Miklós Csörgő (born 12 March 1932 in Egerfarmos) is a Hungarian probabilist and statistician known for his contributions to the theory of empirical processes and several other fields.

==Education and career==
Csörgő obtained a Bachelor's degree in economics in Budapest in 1955. He arrived in Canada in January 1957 as a refugee of the suppressed Hungarian Revolution. After a variety of odd jobs, in 1959 he enrolled at McGill University in Montreal where he earned M.A. and Ph.D. degrees in 1961 and 1963 respectively.

After graduating, he held positions as postdoctoral fellow and lecturer at Princeton University for two years. In 1965 he returned to McGill University to take up a position as assistant professor; he was promoted to associate professor there in 1968. In 1972, he moved to Carleton University in Ottawa as a professor of mathematics and statistics, where he became Distinguished Research Professor after his retirement.

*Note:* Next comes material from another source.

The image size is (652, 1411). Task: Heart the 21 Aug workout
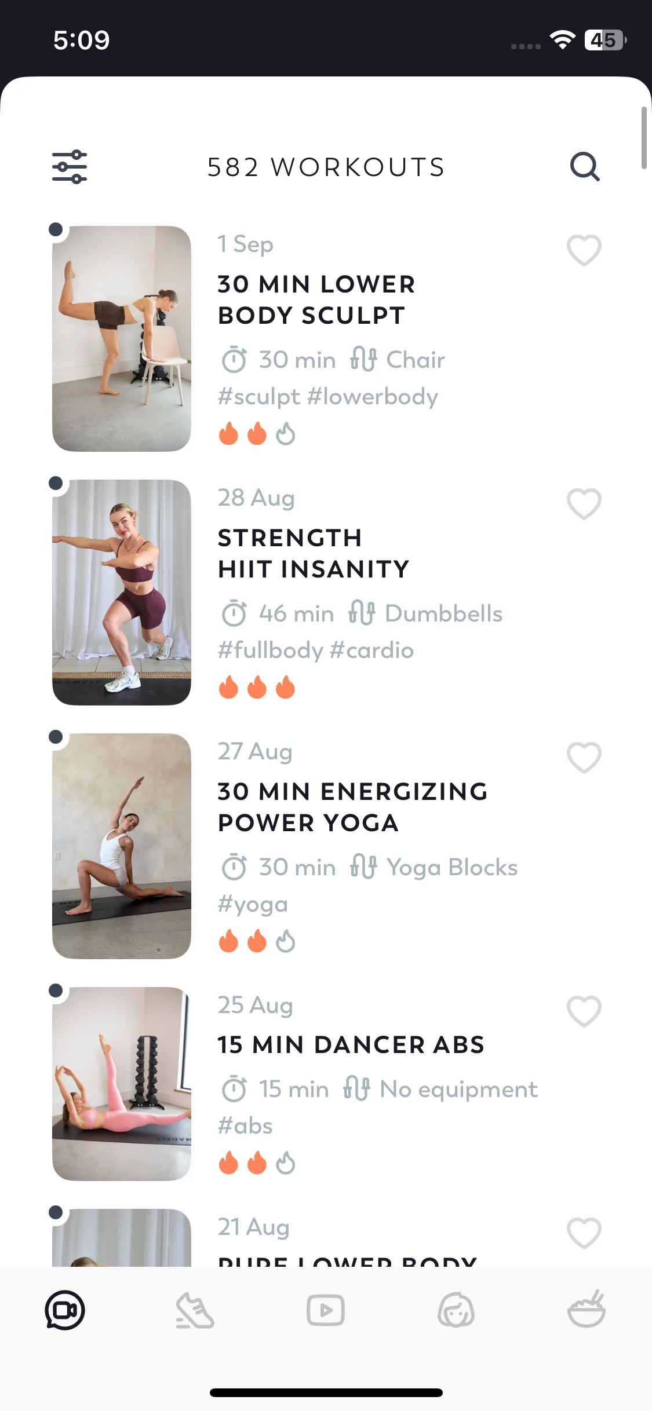[584, 1233]
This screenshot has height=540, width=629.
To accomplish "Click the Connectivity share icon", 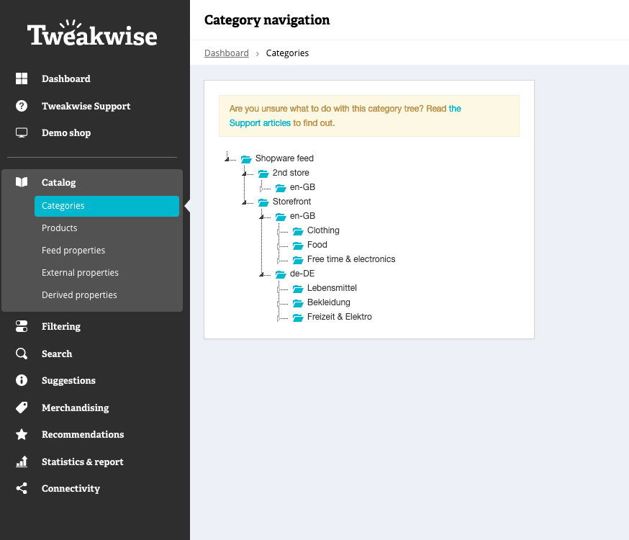I will (x=22, y=488).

One of his students was his brother, Sándor Csörgő, who was fifteen years his junior.

==Books==
- Csörgő, M. (1997). "Limit Theorems in Change-point Analysis"
- Csörgő, M. (1993). "Weighted Approximations in Probability and Statistics"
- Csörgő, M. (1986). "An Asymptotic Theory for Empirical Reliability and Concentration Processes"
- Csörgő, M. (1983). "Quantile Processes with Statistical Applications"
- Csörgő, M. (1981). "Strong Approximations in Probability and Statistics"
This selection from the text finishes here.